= Parliamentary Confederation of the Americas =

The Parliamentary Conference of the Americas, or COPA, was created in 1997 under the auspices of the United States' Council of State Governments and National Conference of State Legislatures, the Quebec National Assembly and a Brazilian legislative organization. The first Conference was held in Quebec City, Province of Quebec, in Canada, at which Jean Pierre Charboneau, the President of the Quebec National Assembly, was elected COPA's first President. The second Conference was held in Río Grande, Puerto Rico in the United States under the presidency of Puerto Rico Senator Kenneth McClintock, COPA's second President.

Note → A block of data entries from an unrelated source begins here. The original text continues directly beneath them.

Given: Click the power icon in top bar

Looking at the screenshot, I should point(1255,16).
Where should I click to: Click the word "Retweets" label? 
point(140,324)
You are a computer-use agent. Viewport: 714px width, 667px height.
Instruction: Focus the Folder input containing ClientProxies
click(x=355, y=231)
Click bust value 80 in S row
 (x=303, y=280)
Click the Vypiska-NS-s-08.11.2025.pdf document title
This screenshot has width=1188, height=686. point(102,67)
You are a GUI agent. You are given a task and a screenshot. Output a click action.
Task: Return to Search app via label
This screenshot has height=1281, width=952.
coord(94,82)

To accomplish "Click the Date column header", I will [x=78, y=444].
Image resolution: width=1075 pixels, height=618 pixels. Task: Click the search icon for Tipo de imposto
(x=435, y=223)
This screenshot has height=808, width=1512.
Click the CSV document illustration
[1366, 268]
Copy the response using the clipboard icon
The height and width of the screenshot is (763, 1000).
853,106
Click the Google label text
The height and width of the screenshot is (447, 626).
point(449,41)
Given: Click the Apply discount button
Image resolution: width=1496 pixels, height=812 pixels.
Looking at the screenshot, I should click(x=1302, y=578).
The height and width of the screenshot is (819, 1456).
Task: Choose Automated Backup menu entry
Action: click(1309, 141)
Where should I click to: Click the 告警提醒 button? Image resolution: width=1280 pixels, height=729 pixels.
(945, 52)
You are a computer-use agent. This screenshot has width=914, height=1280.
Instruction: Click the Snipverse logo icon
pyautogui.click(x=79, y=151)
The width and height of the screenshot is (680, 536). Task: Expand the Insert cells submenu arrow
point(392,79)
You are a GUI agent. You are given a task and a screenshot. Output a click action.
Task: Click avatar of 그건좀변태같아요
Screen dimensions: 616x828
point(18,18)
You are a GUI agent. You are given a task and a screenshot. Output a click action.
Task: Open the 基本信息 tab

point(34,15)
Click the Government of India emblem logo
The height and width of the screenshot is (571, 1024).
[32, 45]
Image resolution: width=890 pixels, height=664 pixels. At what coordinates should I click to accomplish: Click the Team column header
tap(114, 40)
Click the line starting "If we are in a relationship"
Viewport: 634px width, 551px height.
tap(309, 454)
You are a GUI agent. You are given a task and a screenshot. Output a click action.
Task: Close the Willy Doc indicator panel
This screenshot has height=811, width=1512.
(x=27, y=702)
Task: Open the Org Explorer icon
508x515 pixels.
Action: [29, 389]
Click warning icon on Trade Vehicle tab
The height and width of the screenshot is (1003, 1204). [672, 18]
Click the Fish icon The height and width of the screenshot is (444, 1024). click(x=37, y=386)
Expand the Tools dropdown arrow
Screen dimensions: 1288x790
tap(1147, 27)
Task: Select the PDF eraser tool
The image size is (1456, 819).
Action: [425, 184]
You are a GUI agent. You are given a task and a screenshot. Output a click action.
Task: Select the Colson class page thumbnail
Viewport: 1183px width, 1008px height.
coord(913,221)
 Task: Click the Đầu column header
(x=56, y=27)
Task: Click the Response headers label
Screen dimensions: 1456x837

The necessity to create a hemispheric parliamentary organization became apparent at the first Summit of the Americas, held in Miami, Florida, US, in December 1994. The Summit brought together the Chief Executives of every country in the Americas except for Cuba, with no input from the parliamentary/legislative branches of those countries. Since its creation, COPA has been an observer and participant at every subsequent Summit of the Americas: Santiago, Chile; Quebec City, Canada; and Mar del Plata, Argentina.

COPA's membership includes all national and sub-national (provincial, state and territorial) parliamentarians or legislators from every country in the Western Hemisphere except Cuba. Among the organization's affiliates is the Women's Parliamentarian Network. COPA operates in four languages, Spanish, English, French and Portuguese.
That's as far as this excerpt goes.